• [Required work]: Select from the data all lines with the word "click".

• [Input material]:
· · · · · · ·
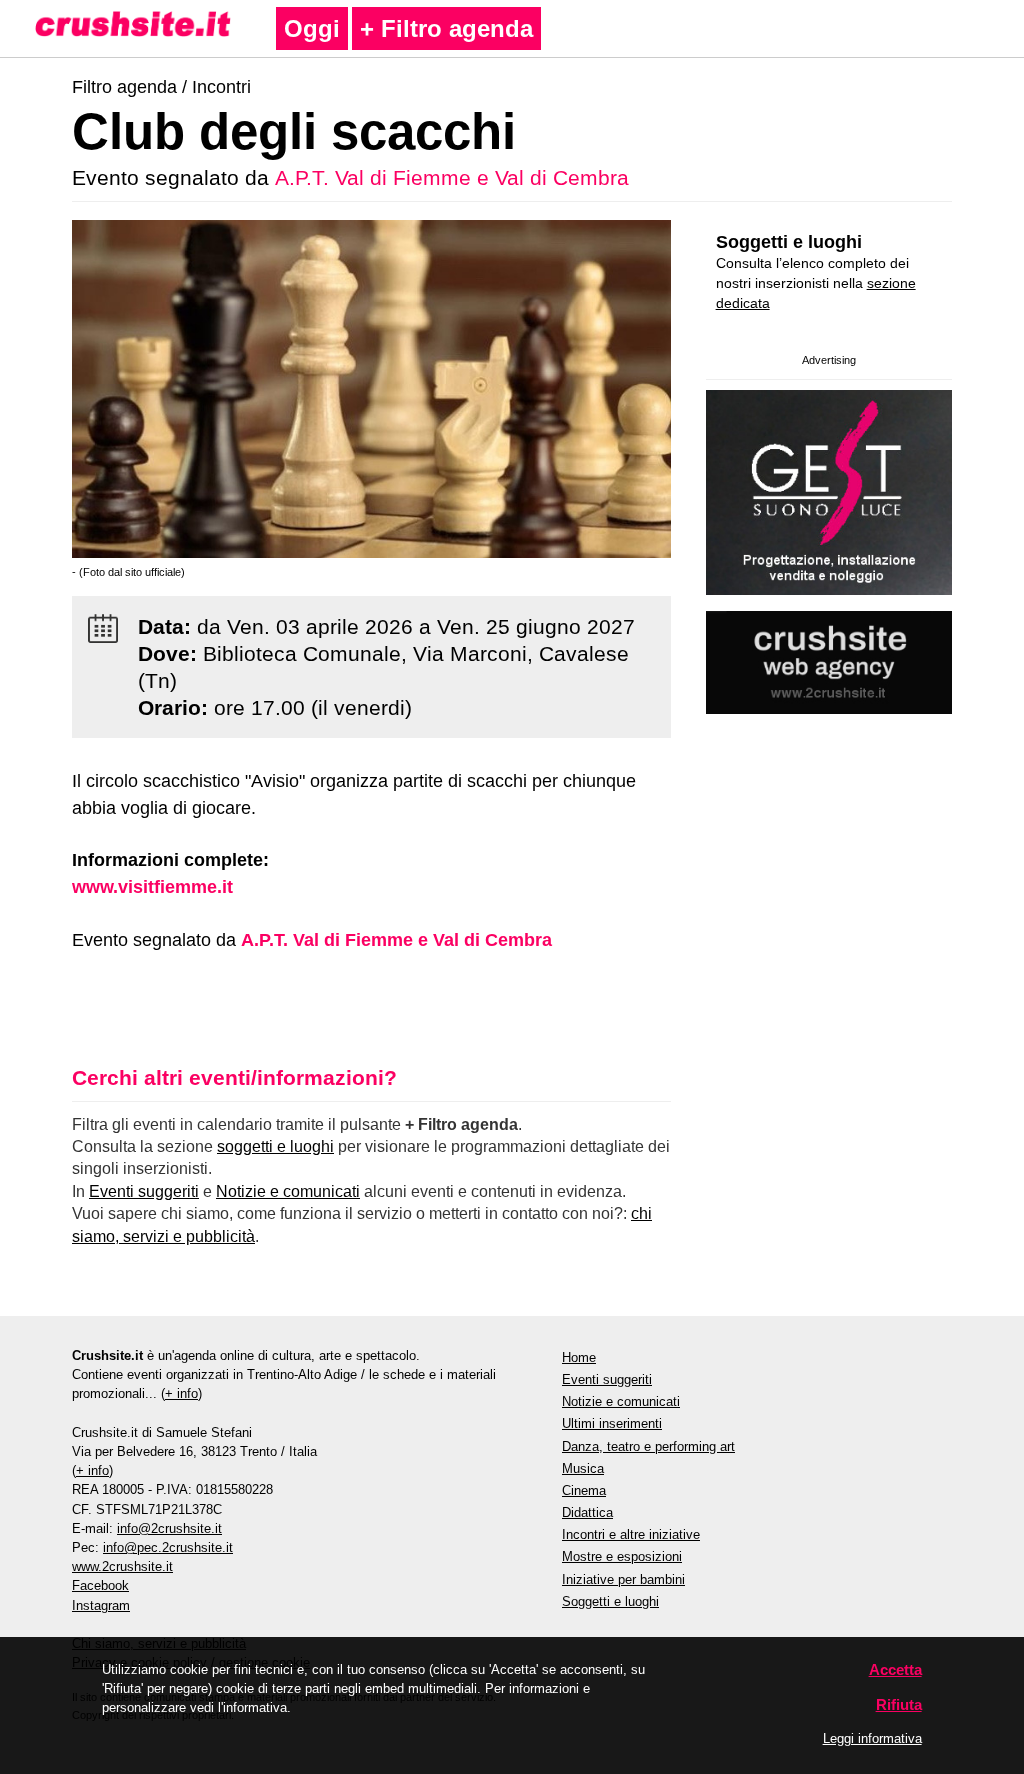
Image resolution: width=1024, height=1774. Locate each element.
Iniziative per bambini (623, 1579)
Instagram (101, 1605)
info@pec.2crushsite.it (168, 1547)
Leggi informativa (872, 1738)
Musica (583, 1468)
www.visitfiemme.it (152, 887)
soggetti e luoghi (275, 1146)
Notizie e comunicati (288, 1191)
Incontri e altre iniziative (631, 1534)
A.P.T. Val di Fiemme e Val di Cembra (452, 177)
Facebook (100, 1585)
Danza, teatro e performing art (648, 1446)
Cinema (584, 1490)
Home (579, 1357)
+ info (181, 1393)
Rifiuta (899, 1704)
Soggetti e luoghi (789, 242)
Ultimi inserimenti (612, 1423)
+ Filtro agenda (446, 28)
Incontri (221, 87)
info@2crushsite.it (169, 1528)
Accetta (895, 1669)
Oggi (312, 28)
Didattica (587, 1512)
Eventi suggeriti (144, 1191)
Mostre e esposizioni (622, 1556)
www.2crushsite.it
· · · · · · ·
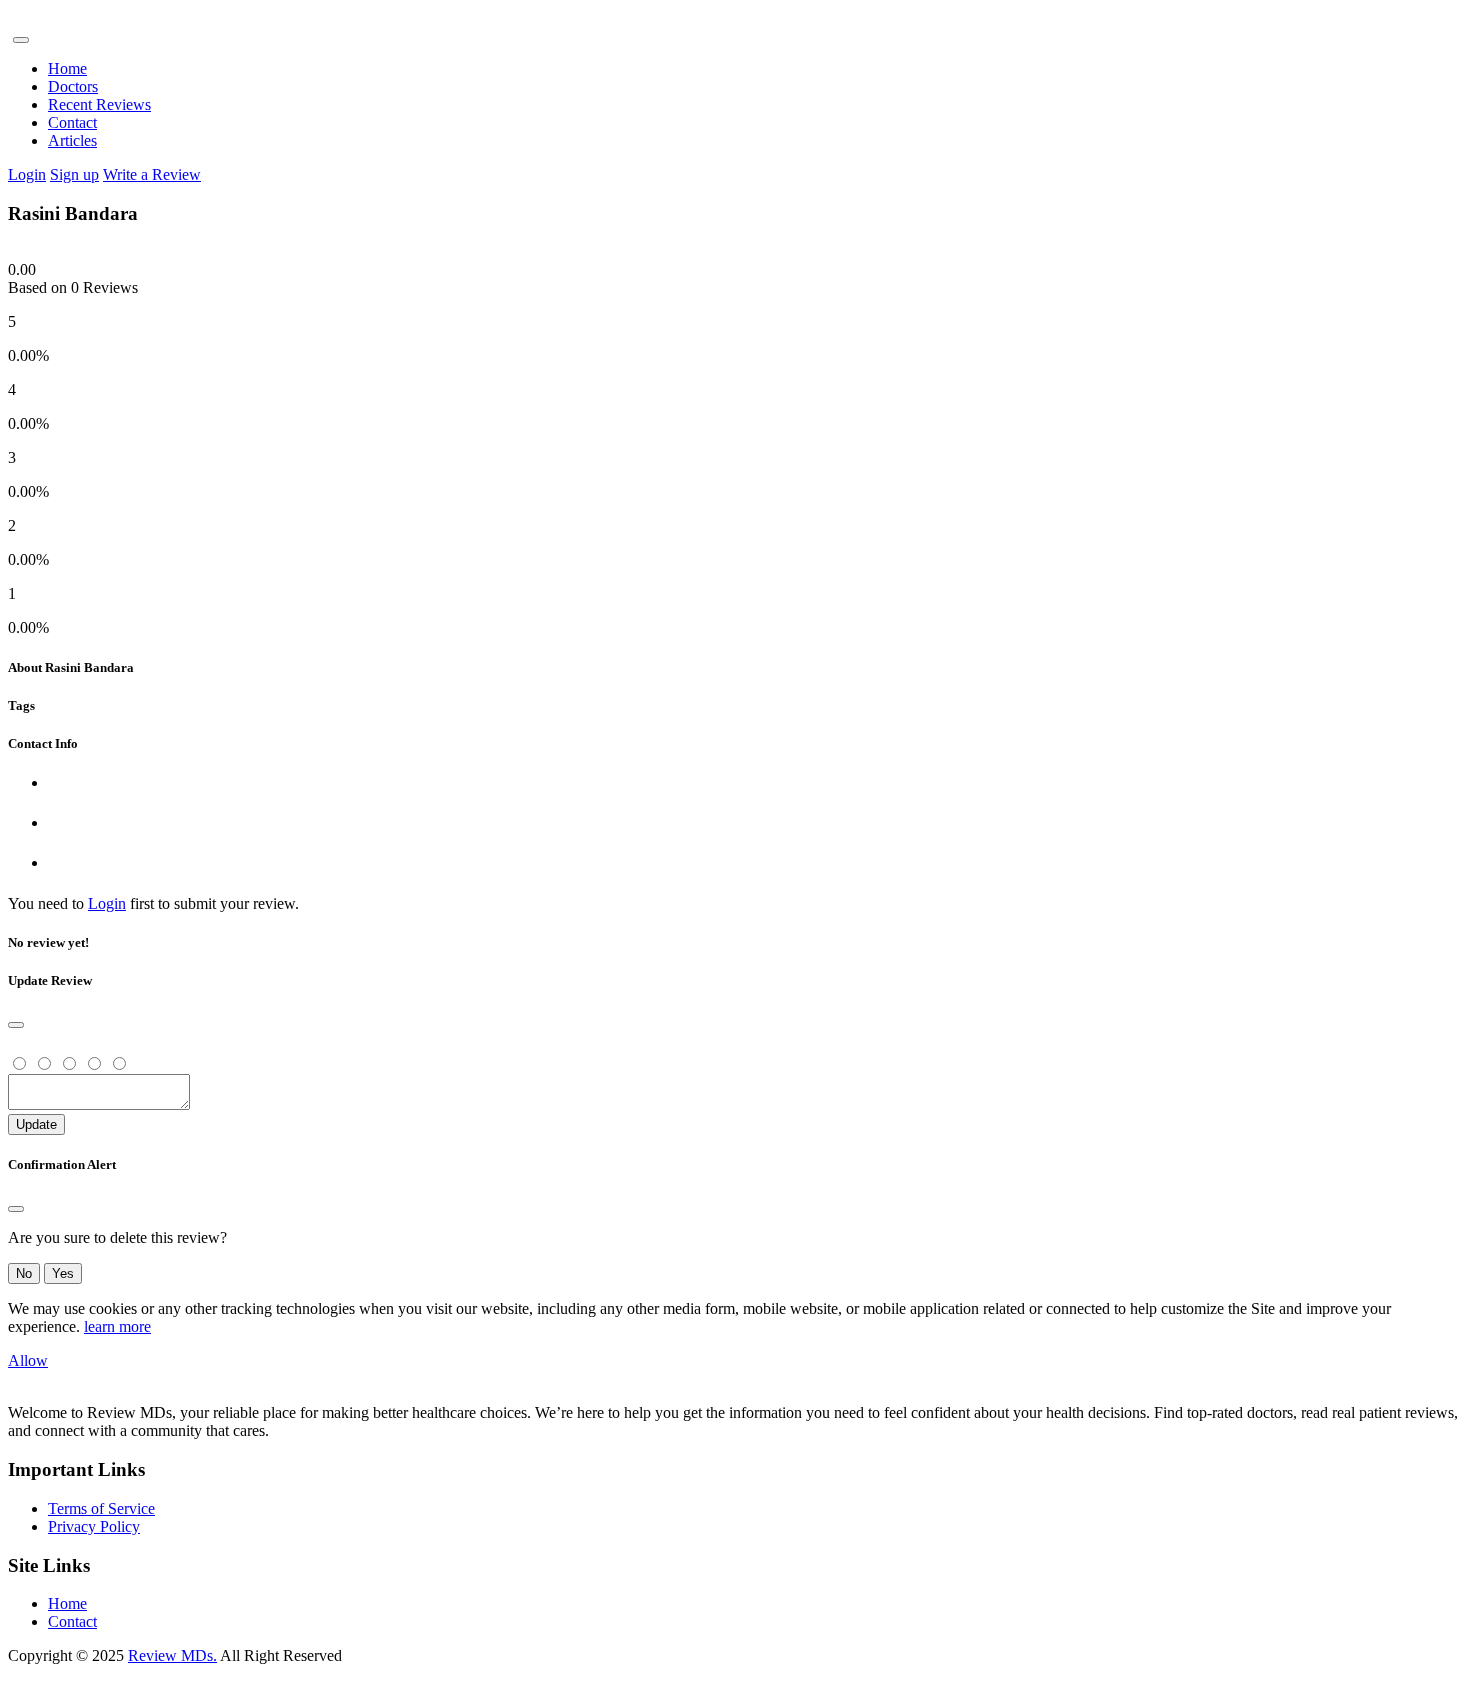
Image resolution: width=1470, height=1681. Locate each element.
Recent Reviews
· · · · · · ·
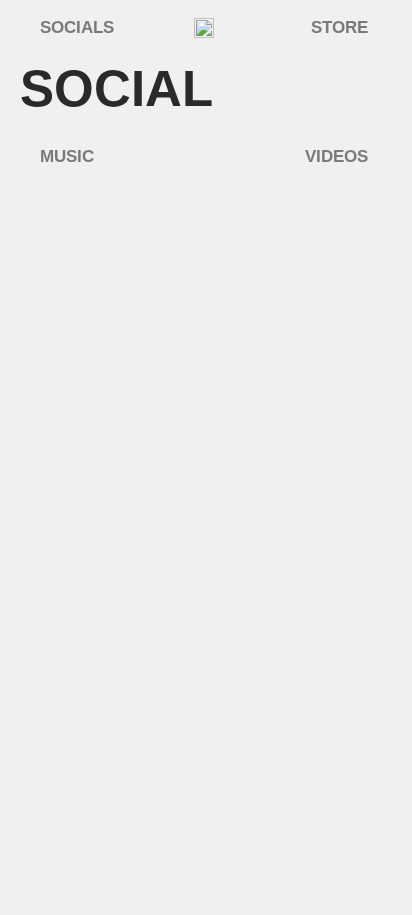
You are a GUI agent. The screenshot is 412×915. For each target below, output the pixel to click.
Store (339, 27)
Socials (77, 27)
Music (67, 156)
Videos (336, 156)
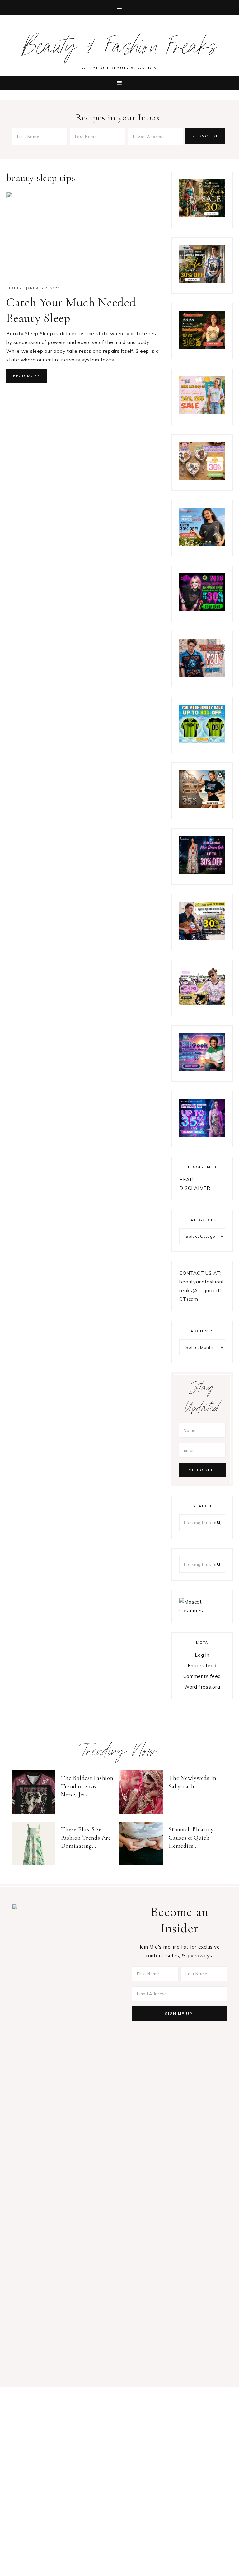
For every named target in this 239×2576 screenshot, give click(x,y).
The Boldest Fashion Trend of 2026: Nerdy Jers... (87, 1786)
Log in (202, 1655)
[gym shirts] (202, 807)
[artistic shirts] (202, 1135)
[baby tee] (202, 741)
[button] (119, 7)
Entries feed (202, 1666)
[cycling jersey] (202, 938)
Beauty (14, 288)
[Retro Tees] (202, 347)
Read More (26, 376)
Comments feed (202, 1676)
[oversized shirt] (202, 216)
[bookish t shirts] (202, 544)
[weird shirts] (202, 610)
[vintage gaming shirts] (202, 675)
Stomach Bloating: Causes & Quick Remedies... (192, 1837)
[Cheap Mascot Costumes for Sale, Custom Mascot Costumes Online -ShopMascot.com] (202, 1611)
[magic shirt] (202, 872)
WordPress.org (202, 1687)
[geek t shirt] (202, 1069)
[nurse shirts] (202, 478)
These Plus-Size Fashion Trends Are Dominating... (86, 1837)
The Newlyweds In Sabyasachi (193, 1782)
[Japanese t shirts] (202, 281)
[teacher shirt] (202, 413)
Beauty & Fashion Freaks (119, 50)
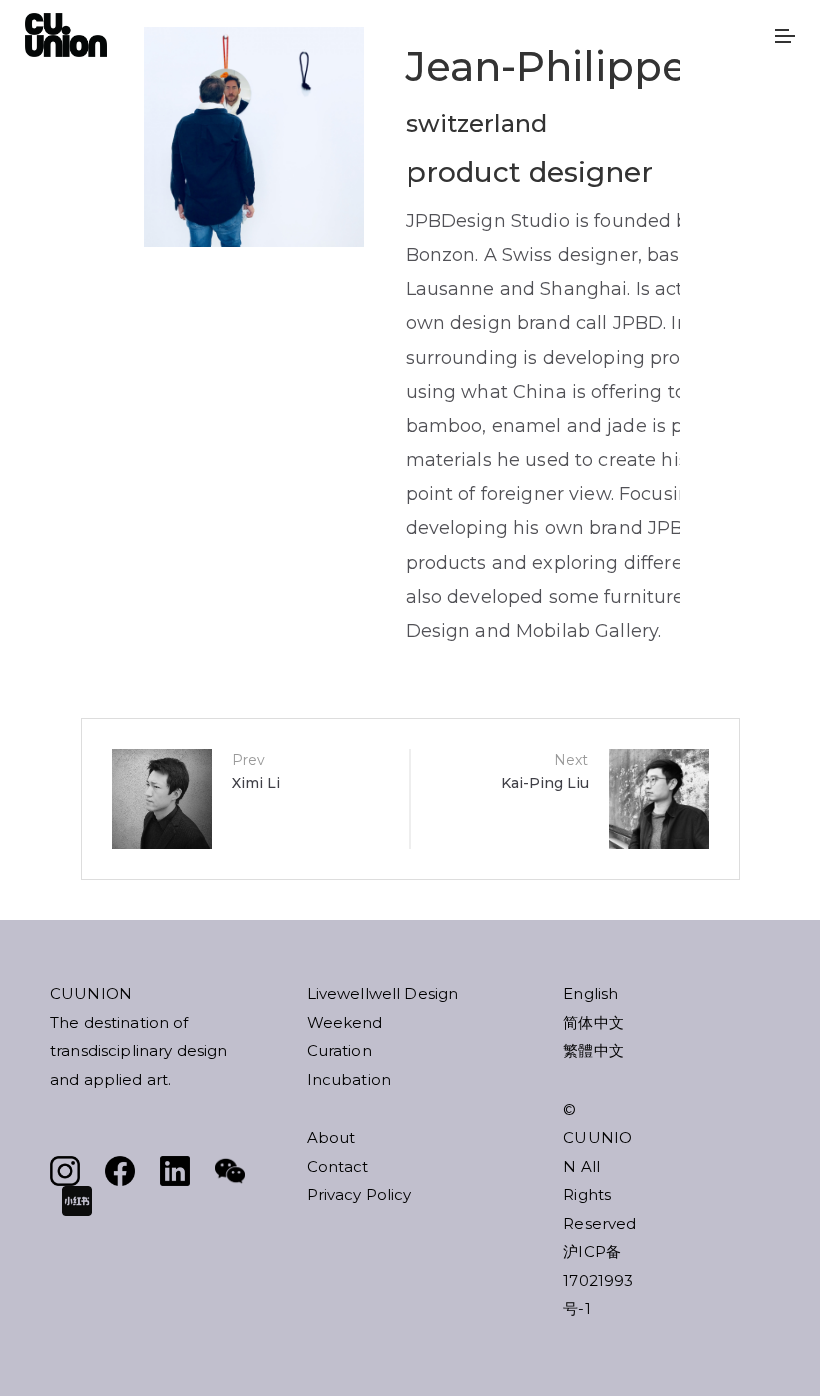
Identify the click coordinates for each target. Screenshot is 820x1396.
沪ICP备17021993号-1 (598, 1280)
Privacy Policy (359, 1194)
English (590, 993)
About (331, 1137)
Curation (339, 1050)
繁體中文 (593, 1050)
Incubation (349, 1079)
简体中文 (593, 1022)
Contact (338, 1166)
· · · · · · ·
• [Solution to this problem]:
You are a GUI agent. The screenshot is 412×915. For each target below, output the pixel to click.
For every named target in this 239×2576 screenshot, give click(x,y).
Identify the click coordinates for each target. Screenshot is 820x1396.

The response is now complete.